◆ **WORK REQUIRED**:
Lines in the listing that hold the string "address" need to be tallied, and the total given alone.
┌─ DATASET RECORDS
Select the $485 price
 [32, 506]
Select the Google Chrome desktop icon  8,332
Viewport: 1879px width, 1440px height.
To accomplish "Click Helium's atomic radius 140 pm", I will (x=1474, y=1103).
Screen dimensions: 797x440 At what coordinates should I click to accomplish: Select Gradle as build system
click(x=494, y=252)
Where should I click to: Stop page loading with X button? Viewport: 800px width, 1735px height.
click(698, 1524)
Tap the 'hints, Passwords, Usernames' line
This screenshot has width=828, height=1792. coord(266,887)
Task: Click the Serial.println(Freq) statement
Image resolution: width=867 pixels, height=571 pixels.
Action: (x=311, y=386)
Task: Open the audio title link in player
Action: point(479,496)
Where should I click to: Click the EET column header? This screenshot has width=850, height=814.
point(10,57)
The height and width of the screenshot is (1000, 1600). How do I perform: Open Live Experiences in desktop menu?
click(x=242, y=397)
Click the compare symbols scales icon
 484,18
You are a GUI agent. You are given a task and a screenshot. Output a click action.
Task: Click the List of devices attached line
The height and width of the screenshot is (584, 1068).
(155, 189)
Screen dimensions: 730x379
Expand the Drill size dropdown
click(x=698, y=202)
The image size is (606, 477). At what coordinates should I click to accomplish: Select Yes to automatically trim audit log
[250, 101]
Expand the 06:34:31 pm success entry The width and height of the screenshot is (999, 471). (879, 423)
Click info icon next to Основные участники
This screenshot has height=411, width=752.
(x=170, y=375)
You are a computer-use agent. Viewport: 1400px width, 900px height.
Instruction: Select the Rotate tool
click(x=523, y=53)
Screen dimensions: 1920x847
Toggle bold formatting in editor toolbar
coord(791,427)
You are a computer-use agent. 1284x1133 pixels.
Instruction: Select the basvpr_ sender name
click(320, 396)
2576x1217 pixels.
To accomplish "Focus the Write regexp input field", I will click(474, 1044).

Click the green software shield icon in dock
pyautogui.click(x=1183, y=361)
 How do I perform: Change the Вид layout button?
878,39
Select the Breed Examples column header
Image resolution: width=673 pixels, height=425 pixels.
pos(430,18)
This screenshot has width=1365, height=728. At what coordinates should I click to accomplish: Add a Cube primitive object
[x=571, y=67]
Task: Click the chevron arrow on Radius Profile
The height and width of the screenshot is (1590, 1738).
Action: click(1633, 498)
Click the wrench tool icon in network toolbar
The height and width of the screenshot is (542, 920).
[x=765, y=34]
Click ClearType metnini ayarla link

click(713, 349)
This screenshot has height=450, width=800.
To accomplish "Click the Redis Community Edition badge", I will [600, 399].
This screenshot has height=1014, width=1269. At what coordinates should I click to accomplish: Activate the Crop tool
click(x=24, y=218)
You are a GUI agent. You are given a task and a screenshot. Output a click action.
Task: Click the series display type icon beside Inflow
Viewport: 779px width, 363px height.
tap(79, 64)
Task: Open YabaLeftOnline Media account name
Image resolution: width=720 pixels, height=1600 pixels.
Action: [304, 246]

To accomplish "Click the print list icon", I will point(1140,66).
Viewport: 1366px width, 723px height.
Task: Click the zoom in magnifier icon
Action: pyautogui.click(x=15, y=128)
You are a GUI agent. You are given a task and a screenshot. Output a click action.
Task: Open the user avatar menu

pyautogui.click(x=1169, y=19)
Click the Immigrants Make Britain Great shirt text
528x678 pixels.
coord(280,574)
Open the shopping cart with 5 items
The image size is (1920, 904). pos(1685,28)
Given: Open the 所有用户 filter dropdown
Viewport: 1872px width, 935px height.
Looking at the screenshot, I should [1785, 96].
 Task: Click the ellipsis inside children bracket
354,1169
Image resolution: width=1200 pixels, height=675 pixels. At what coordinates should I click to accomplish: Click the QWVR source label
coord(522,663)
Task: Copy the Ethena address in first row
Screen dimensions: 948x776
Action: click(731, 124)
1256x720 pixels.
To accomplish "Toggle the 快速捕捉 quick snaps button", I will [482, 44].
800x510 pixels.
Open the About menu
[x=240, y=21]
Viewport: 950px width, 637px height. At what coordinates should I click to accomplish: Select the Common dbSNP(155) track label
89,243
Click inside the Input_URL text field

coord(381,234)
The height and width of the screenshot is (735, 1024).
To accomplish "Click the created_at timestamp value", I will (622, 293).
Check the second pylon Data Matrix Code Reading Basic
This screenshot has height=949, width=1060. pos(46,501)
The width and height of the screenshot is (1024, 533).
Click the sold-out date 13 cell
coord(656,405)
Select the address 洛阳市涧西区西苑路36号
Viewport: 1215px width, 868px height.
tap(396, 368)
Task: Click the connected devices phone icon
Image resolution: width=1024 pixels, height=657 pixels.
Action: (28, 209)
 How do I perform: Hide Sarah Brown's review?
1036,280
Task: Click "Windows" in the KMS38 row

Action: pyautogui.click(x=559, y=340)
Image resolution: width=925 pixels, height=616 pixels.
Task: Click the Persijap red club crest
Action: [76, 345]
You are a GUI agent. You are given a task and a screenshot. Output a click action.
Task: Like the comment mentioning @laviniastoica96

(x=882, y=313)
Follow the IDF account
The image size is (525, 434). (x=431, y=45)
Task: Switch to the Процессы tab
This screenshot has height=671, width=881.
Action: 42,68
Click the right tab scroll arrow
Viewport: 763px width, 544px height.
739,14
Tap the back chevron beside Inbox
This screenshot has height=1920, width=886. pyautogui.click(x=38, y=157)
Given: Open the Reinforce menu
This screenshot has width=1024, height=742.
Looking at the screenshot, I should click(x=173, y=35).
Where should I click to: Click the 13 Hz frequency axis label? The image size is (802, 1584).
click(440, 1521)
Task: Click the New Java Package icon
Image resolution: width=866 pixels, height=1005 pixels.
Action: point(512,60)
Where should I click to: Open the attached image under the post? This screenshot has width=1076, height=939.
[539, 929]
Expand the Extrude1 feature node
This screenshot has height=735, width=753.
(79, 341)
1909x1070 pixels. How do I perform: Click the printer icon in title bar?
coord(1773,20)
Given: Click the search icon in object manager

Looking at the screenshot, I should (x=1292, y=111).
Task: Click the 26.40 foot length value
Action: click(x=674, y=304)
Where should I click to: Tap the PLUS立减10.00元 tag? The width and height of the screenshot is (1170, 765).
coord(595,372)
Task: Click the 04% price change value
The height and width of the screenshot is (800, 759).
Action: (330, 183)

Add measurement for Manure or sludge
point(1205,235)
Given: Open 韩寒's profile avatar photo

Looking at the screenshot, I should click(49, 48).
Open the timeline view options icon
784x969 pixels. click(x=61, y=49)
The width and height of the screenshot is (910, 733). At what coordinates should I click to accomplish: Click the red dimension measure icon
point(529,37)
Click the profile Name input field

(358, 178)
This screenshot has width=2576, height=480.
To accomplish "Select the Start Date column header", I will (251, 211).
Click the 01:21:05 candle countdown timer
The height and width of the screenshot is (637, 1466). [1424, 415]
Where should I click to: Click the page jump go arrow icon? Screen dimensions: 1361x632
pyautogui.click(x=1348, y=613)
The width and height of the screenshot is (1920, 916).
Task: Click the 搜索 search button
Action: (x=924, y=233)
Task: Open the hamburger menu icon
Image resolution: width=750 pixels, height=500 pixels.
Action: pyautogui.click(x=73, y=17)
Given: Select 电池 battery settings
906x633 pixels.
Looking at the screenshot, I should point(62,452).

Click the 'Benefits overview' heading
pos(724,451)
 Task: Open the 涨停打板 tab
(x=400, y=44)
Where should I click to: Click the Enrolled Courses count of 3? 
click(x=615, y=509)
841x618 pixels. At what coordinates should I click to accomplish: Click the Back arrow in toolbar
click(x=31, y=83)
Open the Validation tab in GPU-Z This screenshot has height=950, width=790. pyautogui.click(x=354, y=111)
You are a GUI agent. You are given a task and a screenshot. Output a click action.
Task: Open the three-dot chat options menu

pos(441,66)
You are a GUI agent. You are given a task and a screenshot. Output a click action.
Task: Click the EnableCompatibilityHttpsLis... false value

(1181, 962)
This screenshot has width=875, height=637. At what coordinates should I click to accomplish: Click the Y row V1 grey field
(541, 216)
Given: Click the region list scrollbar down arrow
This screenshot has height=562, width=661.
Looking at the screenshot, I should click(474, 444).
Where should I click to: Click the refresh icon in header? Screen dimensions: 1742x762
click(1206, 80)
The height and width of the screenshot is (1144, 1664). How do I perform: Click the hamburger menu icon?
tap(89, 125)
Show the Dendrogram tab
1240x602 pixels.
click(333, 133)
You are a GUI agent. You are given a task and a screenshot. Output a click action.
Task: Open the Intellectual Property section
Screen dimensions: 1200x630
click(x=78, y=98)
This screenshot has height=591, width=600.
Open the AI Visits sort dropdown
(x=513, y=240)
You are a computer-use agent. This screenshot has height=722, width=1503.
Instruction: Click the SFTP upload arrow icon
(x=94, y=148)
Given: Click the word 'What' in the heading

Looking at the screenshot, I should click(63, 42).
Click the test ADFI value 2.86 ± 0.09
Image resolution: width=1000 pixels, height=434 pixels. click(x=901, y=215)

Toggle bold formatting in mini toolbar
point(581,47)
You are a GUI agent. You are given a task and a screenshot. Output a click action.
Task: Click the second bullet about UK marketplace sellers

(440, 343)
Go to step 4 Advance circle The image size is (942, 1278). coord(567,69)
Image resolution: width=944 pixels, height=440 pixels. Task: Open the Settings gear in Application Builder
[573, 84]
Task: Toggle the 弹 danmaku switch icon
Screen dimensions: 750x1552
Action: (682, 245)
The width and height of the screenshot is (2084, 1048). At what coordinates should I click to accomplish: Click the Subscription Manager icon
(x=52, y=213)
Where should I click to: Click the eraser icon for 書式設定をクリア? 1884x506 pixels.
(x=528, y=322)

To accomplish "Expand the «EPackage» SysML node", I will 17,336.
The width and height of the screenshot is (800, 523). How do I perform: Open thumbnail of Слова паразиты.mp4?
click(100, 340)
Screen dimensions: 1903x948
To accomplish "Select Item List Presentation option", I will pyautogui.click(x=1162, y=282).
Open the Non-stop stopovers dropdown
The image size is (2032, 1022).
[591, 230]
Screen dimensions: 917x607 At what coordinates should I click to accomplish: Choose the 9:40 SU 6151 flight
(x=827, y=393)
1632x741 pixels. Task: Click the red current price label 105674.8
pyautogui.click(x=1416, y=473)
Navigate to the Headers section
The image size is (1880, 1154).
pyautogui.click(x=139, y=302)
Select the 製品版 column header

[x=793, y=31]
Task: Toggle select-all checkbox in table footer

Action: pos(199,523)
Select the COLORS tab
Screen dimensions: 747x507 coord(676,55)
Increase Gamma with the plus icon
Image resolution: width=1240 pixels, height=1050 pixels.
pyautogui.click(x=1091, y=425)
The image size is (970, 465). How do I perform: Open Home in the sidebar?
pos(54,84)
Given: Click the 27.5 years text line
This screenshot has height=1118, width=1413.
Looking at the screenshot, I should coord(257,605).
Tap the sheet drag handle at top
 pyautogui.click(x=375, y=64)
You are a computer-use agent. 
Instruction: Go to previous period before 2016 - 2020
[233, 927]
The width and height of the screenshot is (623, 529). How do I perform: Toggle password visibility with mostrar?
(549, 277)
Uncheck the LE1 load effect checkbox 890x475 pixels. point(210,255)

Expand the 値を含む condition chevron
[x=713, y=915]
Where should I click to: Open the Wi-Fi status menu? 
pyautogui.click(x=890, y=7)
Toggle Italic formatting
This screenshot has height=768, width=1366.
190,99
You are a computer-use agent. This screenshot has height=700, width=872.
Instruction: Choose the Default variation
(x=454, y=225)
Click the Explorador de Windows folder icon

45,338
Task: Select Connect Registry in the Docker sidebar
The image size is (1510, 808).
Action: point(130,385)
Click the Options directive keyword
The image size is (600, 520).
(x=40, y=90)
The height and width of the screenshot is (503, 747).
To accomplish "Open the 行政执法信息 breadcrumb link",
└─
◆ **RESPONSE AREA**:
2